Cevap:
Tarihçilere göre, milattan takriben binaltıyüzelli sene önce, Allahü teâlâ, Musa aleyhisselamı Peygamber olarak gönderdi. Musa aleyhisselâm, kendinden önce gönderilen Adem, Nuh, İdris, İbrahim, İshak ve Yakup “aleyhimüsselam” gibi Peygamberlerin, kendi zamanlarında, kendi kavimlerine öğrettikleri, Allahü teâlânın varlığı ve birliği akidesini ve iman edilecek diğer şeyleri, Beni İsrail kavmine öğretti. Farz olan ibadetleri ve muamelata ait hükümleri de, her yere yayarak, Beni İsraili şirkten sakındırmağa çalıştı. Musa aleyhisselâmdan sonra, Beni İsrail çeşitli bela ve karışıklıklara uğradı. Çünkü, Musa aleyhisselâmın öğretmiş olduğu, iman esaslarını terk ederek, dalâlete düştüler. Bunun üzerine Allahü teâlâ, İsa aleyhisselamın, peygamber olarak, Beni İsraile gönderdi.

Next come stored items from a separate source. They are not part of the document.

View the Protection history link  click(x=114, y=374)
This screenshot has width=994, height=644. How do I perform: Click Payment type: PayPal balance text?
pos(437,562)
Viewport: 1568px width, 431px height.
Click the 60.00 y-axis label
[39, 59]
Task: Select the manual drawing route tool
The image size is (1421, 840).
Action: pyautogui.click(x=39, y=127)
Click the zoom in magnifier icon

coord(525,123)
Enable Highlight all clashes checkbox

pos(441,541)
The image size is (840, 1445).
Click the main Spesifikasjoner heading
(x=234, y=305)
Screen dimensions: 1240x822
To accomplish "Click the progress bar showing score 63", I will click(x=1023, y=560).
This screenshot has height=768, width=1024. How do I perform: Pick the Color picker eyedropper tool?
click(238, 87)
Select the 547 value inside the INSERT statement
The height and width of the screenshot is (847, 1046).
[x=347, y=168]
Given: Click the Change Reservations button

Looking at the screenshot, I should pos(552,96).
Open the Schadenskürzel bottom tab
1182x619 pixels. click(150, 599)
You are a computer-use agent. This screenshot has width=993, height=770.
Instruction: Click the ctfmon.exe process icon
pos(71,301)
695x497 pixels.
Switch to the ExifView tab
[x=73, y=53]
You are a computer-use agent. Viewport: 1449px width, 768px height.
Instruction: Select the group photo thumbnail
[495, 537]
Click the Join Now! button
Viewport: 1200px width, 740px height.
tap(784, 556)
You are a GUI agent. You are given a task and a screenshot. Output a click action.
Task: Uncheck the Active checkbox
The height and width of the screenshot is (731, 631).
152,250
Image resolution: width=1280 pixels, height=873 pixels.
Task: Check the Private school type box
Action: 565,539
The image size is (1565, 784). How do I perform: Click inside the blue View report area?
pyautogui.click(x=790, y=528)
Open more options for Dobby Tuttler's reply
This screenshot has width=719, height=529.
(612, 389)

İsa aleyhisselâm, Allahü teâlânın varlığı ve birliği demek olan, tevhidi ve diğer iman esaslarını yayıp, öğreterek, doğru yoldan ayrılanların hidayetine çalıştı ve Musa aleyhisselâmın dinini kuvvetlendirdi.
İsa aleyhisselâmdan sonra, Ona tabi olanlar, daha önce Beni İsrailin doğru yoldan ayrıldıkları gibi, İsa aleyhisselâmın bildirdiği doğru imandan ayrıldılar. Daha sonra, günbegün İncil denilen kitaplar ve Hristiyanlığa ait risaleler yazdılar. Değişik yerlerde çeşitli ruhban cemiyetleri teşekkül ederek, birbirlerine tamamen zıt kararlar aldılar. Böylece birbirinden tamamen farklı yetmişiki fırka ortaya çıktı. Bunlar, tevhid esasını ve İsa aleyhisselâmın dinini tamamen terk ettiler. Çoğu putperest ve kâfir oldu. Bunun üzerine Allahü teâlâ, sevgilisi ve Peygamberlerin en üstünü olan Muhammed aleyhisselâmı, âhır zaman Peygamberi olarak, yer yüzüne [insanlara] gönderdi.
Musa aleyhisselâmın tebliğ ettiği dinin emirlerinin çoğu zahiri amellere ve İsa aleyhisselâmın emirlerinin çoğu da, kalp bilgilerine ait idi. Bunların her ikisini de, kendinde toplayan, en kamil, en son ve en mükemmel (üstün) din olmak üzere, Allahü teâlâ, İslamiyeti ve bu dine mahsus olan kitabı (Kur’ân-ı kerim)i Muhammed aleyhisselâma indirdi.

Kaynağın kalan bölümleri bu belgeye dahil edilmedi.